> **REQUIRED ACTION**: Between the line containing "This screenshot has width=606, height=432." and the line containing "Image resolution: width=1092" lies a run of lines; give that run again exactly, with both of those lines, and nothing else from the entries below.

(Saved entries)
────
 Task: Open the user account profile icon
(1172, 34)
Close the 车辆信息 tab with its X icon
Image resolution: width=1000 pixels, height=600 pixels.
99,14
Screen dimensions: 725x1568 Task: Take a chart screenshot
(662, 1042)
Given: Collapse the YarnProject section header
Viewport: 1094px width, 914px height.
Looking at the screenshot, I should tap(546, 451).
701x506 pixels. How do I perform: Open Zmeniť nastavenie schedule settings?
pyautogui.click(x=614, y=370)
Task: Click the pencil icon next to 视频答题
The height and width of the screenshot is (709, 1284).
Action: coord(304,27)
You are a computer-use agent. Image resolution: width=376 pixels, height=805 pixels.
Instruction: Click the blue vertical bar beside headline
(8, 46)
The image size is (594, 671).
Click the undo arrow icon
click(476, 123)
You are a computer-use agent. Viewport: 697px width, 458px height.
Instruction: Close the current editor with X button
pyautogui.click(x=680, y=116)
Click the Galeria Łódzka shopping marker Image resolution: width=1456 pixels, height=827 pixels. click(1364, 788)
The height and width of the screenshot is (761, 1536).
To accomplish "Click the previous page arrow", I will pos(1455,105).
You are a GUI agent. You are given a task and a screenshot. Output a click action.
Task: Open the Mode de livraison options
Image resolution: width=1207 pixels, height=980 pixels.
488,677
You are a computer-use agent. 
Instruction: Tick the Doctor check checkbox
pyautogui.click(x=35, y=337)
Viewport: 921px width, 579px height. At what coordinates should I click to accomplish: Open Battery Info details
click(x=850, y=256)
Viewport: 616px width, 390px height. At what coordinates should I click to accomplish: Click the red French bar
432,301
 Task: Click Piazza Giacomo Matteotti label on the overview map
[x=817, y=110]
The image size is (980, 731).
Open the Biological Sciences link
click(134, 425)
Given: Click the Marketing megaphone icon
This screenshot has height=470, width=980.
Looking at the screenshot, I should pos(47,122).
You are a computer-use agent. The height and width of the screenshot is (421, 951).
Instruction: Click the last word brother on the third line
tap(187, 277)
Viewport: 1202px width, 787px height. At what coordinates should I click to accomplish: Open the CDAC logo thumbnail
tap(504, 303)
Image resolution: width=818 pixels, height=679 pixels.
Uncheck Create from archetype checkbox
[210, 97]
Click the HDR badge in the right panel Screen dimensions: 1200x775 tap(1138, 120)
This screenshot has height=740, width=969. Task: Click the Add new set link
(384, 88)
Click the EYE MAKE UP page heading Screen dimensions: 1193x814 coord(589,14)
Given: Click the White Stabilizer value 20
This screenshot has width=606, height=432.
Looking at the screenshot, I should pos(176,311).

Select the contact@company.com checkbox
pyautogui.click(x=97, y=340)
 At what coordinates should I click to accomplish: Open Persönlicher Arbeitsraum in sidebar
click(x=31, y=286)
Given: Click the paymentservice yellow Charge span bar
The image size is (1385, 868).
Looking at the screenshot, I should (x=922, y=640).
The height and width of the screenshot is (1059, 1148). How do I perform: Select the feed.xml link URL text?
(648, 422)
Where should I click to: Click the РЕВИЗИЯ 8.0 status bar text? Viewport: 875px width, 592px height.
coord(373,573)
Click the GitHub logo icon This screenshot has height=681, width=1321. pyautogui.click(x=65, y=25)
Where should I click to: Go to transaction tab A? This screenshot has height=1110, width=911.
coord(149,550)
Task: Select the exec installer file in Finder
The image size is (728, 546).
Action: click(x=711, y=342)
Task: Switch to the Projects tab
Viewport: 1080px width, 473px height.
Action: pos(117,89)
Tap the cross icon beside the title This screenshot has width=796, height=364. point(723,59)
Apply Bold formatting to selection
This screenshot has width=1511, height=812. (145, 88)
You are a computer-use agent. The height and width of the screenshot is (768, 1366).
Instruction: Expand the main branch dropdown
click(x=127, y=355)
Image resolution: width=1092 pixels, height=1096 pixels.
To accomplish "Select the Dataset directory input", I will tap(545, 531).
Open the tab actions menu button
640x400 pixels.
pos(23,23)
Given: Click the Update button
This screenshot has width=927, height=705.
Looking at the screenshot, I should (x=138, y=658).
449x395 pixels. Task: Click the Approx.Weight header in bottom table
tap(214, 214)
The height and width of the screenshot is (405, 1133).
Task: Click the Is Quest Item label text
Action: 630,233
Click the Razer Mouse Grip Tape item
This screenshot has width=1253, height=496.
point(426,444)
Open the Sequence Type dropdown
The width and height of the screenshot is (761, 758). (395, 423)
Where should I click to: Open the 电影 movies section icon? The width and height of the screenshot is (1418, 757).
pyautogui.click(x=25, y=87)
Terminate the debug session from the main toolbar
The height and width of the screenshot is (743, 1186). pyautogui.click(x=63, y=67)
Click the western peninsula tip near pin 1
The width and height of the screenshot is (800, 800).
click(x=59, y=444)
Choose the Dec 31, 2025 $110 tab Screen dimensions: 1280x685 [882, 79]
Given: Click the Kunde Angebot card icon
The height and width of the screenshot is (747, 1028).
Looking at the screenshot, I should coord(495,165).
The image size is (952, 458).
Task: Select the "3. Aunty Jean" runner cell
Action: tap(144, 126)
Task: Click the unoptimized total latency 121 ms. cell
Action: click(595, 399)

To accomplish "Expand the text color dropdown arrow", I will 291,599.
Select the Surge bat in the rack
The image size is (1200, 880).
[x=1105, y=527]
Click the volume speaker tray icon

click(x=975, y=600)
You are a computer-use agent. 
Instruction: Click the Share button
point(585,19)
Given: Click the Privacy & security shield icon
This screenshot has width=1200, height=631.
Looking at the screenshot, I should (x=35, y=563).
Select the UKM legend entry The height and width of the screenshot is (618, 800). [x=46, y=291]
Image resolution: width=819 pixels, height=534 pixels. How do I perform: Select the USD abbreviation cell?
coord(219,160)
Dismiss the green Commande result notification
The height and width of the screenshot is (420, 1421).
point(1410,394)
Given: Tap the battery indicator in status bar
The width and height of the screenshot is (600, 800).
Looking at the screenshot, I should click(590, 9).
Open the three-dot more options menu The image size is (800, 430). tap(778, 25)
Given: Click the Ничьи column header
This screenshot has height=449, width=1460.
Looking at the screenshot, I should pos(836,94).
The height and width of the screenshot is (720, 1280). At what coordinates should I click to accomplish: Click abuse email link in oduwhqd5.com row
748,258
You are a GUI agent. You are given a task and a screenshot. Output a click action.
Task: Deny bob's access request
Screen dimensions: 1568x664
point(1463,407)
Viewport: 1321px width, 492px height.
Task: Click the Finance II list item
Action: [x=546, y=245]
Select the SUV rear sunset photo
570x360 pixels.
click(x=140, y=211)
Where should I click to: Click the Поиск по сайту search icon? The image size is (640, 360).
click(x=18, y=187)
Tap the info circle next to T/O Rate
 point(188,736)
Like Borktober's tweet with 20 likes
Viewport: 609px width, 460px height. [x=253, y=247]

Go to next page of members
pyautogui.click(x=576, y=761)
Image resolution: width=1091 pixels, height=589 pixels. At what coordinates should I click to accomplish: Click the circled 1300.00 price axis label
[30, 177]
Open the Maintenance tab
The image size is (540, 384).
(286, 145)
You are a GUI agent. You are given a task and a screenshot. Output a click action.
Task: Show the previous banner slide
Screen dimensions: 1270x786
────
> **PROBLEM SOLUTION**:
This screenshot has width=606, height=432.
Looking at the screenshot, I should pos(176,311).

Select the contact@company.com checkbox
pyautogui.click(x=97, y=340)
 At what coordinates should I click to accomplish: Open Persönlicher Arbeitsraum in sidebar
click(x=31, y=286)
Given: Click the paymentservice yellow Charge span bar
The image size is (1385, 868).
Looking at the screenshot, I should (x=922, y=640).
The height and width of the screenshot is (1059, 1148). How do I perform: Select the feed.xml link URL text?
(648, 422)
Where should I click to: Click the РЕВИЗИЯ 8.0 status bar text? Viewport: 875px width, 592px height.
coord(373,573)
Click the GitHub logo icon This screenshot has height=681, width=1321. pyautogui.click(x=65, y=25)
Where should I click to: Go to transaction tab A? This screenshot has height=1110, width=911.
coord(149,550)
Task: Select the exec installer file in Finder
The image size is (728, 546).
Action: click(x=711, y=342)
Task: Switch to the Projects tab
Viewport: 1080px width, 473px height.
Action: pos(117,89)
Tap the cross icon beside the title This screenshot has width=796, height=364. point(723,59)
Apply Bold formatting to selection
This screenshot has width=1511, height=812. (145, 88)
You are a computer-use agent. The height and width of the screenshot is (768, 1366).
Instruction: Expand the main branch dropdown
click(x=127, y=355)
Image resolution: width=1092 pixels, height=1096 pixels.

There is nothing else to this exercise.